DOCUMENT SECTION:
___
Recently, however, there have been indications that an effort may be made to create international criminal law which is applicable only to the actual use of biological weapons, and then only if such weapons are used with “lethal intent”. If adopted, this narrow standard would act to legitimise the use for hostile purposes of so-called “non-lethal” or “less than lethal” biological weapons. Such a development would be at total variance with the BWC and the CWC, and would risk the eventual destruction of the essential norm against the hostile exploitation of present and future biotechnology. In conformity with the clearly stated general purpose criteria of the BWC and the CWC, the criterion for what is to be criminalised must be “hostile intent”, not “lethal intent”.
The commission of a prohibited act is defined in the proposed convention as a crime only if it is committed “knowingly”, and it is an admissible defence if the accused person “reasonably believed” that the conduct in question was not prohibited. It is not a defence if a person acted in an official capacity or under the orders of a superior. The proposed convention includes provisions intended to guarantee due process and fair proceedings, and requiring that any dispute between states concerning the interpretation or application of the convention be submitted, at the request of one of them, to arbitration or to the International Court of Justice in The Hague. There are also provisions requiring States Parties to cooperate in investigations, and to provide legal assistance to one another in the adjudication of offences. Following the procedure by which other international criminalisation conventions have come into being, a group of sponsoring states might submit the proposed convention or a similar draft in the form of a resolution for consideration by the UN General Assembly, seeking the referral of the text to the Sixth (legal) Committee for the negotiation and preparation of an agreed text. This might be completed within a year, in time for the following General Assembly. After commendation by the Assembly, the agreed convention would be opened for signature and ratification, and, after ratification by a specified number of states, would enter into force.
___
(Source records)
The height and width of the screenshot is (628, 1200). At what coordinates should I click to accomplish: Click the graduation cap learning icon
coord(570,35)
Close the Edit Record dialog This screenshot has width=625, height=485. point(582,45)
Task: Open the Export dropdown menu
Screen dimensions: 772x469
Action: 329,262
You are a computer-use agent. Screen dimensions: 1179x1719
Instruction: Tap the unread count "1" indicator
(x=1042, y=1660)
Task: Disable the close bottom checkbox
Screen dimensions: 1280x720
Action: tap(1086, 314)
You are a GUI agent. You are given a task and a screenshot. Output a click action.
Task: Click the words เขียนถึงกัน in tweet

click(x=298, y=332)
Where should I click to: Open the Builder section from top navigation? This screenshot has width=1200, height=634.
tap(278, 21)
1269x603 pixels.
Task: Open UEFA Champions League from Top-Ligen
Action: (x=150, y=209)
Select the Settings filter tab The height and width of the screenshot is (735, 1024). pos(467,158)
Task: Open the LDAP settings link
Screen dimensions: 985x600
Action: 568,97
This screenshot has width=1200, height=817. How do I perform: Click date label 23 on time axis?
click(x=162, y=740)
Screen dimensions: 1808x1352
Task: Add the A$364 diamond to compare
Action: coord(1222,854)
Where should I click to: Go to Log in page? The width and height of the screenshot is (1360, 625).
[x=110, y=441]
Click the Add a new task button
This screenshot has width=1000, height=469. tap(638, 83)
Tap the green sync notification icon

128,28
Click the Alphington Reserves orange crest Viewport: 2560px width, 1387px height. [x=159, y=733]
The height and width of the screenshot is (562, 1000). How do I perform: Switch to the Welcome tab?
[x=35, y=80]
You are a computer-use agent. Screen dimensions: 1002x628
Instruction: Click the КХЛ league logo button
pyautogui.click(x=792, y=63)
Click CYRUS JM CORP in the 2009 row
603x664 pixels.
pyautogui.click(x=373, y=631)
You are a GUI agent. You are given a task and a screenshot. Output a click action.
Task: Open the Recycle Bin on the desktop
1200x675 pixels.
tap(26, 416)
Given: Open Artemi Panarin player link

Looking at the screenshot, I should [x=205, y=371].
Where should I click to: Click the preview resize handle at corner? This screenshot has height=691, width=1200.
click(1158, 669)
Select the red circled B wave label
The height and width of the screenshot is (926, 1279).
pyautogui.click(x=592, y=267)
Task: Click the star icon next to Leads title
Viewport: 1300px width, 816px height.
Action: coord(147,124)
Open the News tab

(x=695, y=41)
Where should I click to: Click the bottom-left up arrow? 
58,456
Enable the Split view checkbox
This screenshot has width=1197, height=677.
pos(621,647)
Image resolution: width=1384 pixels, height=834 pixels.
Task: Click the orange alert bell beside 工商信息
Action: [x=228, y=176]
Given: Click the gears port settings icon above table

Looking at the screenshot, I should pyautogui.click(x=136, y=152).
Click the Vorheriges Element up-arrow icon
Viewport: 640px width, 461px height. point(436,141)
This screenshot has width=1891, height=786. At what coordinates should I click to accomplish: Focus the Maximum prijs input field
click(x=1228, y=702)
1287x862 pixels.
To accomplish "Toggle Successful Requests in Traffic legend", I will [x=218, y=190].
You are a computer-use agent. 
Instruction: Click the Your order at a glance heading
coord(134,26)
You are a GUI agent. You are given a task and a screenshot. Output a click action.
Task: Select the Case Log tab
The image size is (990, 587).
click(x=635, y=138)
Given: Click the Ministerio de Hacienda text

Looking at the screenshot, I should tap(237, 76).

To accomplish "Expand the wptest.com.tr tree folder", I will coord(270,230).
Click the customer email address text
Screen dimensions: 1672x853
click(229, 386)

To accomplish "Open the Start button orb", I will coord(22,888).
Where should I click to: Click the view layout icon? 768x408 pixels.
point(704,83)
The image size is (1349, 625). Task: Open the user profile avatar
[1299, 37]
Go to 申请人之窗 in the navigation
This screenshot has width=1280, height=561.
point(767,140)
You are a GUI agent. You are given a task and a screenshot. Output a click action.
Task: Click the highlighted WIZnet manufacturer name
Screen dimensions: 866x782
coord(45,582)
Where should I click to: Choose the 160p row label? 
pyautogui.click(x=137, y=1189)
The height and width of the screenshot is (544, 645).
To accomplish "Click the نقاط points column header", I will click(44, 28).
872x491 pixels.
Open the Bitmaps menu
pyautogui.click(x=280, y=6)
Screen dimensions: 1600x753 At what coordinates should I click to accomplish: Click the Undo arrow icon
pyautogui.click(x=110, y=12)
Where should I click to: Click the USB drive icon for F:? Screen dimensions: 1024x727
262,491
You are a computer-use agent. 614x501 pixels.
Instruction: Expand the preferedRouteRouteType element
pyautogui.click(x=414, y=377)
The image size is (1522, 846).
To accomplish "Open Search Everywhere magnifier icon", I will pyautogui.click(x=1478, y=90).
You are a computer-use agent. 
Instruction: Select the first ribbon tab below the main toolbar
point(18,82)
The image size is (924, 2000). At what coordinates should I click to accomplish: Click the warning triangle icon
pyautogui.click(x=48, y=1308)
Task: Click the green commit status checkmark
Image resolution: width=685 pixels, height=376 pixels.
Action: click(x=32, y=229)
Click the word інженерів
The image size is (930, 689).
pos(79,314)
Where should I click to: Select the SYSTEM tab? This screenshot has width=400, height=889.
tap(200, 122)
___
WHAT TO WORK ON:
1/ According to the passage on the proposed weapons convention, which two circumstances are ruled out as a defense?
2/ Please continue the passage on the proposed weapons convention from where it stops.

TASK-BY-TASK RESULTS:
1/ Acting in an official capacity or acting under the orders of a superior is not a defense.

2/
The adoption of, and widespread adherence to, such a convention would create a new dimension of constraint against biological and chemical weapons by applying international criminal law to hold individual offenders responsible and punishable should they be found in the territory of any state that supports the convention. Such individuals would be regarded as hostes humani generis, enemies of all humanity. The norm against chemical and biological weapons would be strengthened, deterrence of potential offenders would be enhanced, and international cooperation in suppressing the prohibited activities would be facilitated.
Note
1 The full text of this draft convention can be found on the website of the Harvard Sussex Program at: www.fas.harvard.edu/~hsp.